Authors: J.C. Ramos, P. Cortes, I. Moggio, E. Arias, C. Martínez, K.J. Moreno
Affilation: Universidad Autonoma de Ciudad Juarez, Mexico
Pages: 489 - 490
Keywords: conjugated polymers, carbon nanotubes, photovoltaics
Conjugated polymers exhibit optoelectronic properties comparable with those of inorganic semiconductors and with some advantage over them. By their side, carbon nanotubes (CNTs) offer a great opportunity for exciton dissociation. For this reason, the combination of conjugated polymer and carbon nanotubes in composites has garnered interest in recent advances for solar cells technology. In this work we present an extensive study on nanocomposites based on a poly(phenylene ethynylene) sequenced with thioester moieties (pPET3OC12-sqS) with single (SWCNTs) and multiwall (MWCNTs) carbon nanotubes in order to develop novel hybrid materials for photovoltaic cells. 1HNMR analysis suggests a strong interaction type π stacking between the rigid conjugated backbone of the polymer and the backbone of the nanotubes in agreement with previous works.

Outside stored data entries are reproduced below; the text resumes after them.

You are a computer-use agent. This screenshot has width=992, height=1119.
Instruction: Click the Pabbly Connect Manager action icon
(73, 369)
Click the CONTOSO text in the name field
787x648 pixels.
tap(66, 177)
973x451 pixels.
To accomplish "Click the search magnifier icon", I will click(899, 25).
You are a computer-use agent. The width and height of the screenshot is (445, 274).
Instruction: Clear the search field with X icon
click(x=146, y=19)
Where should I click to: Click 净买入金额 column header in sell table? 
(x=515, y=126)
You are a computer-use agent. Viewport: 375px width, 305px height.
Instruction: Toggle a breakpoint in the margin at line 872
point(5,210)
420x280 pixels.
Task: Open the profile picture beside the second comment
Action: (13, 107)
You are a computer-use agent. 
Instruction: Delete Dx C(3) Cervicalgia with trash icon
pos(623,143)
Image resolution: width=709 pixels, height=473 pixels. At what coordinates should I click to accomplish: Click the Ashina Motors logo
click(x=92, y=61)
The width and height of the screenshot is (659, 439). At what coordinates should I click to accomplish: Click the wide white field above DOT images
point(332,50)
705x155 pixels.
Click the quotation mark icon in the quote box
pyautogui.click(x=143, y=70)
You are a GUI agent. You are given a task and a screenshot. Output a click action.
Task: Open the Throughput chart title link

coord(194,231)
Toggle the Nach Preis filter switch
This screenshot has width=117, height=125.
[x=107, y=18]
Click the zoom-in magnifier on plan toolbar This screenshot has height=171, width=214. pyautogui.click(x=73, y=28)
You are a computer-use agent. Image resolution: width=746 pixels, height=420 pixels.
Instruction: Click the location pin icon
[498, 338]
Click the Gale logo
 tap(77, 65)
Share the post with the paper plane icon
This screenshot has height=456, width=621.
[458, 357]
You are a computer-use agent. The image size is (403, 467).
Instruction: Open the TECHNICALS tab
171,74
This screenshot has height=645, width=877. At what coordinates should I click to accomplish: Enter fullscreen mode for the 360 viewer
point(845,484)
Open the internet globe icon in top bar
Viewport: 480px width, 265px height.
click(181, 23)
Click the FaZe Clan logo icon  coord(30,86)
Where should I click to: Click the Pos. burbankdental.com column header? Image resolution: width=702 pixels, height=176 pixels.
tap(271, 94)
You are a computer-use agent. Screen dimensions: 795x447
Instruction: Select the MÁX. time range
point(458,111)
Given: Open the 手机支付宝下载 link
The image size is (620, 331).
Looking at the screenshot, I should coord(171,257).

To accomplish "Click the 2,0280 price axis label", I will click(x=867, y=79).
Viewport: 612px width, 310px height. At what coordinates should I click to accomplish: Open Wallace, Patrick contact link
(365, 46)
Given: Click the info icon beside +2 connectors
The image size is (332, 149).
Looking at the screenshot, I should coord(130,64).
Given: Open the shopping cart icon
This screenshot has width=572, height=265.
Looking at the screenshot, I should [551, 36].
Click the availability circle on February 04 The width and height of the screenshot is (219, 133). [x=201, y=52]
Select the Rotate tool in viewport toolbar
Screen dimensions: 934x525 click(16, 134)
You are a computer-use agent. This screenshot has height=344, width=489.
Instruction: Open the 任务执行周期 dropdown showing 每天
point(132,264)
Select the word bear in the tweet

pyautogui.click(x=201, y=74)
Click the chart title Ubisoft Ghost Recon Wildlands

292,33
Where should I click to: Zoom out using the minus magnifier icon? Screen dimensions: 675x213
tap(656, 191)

This interaction is also reflected in the resonant peaks of both, the tioester-ethyldisulfide and dodecanoxy side chains of pPET3OC12-sqS, and likely due to the fact that these spins need more relaxation time to show signals. The absorption and emission maximal wavelengths of the polymer are maintained when it is wrapped on the nanotubes even if the baseline of the composites UV-Vis spectra is very marked due to the scattering contribution from the nanotubes. The optical band gap decreases in the nanocomposite suggesting an enhancement of the electrical conductivity as confirmed by cyclic voltammetry and by electrical measurement in the films, where the electrical conductivity of the composites resulted one order of magnitude higher than that of pPET3OC12-sqS. A quenching of the polymer fluorescence is found, which is attributed to the efficient energy transfer between pPET3Oc12-sqS and CNTs, more than the disruption of conjugation by a conformational change as reported and in agreement with the fact that the absorption and emission maxims are unchanged. Based on these results, a molecular model was proposed. Studies of SEM and TEM microscopy indicate a good dispersion of the nanotubes in the polymer matrix as well as the absence of bundles of nanotubes in the composite which is consistent with a homogeneous adhesion of the PPS around the carbon nanostructures.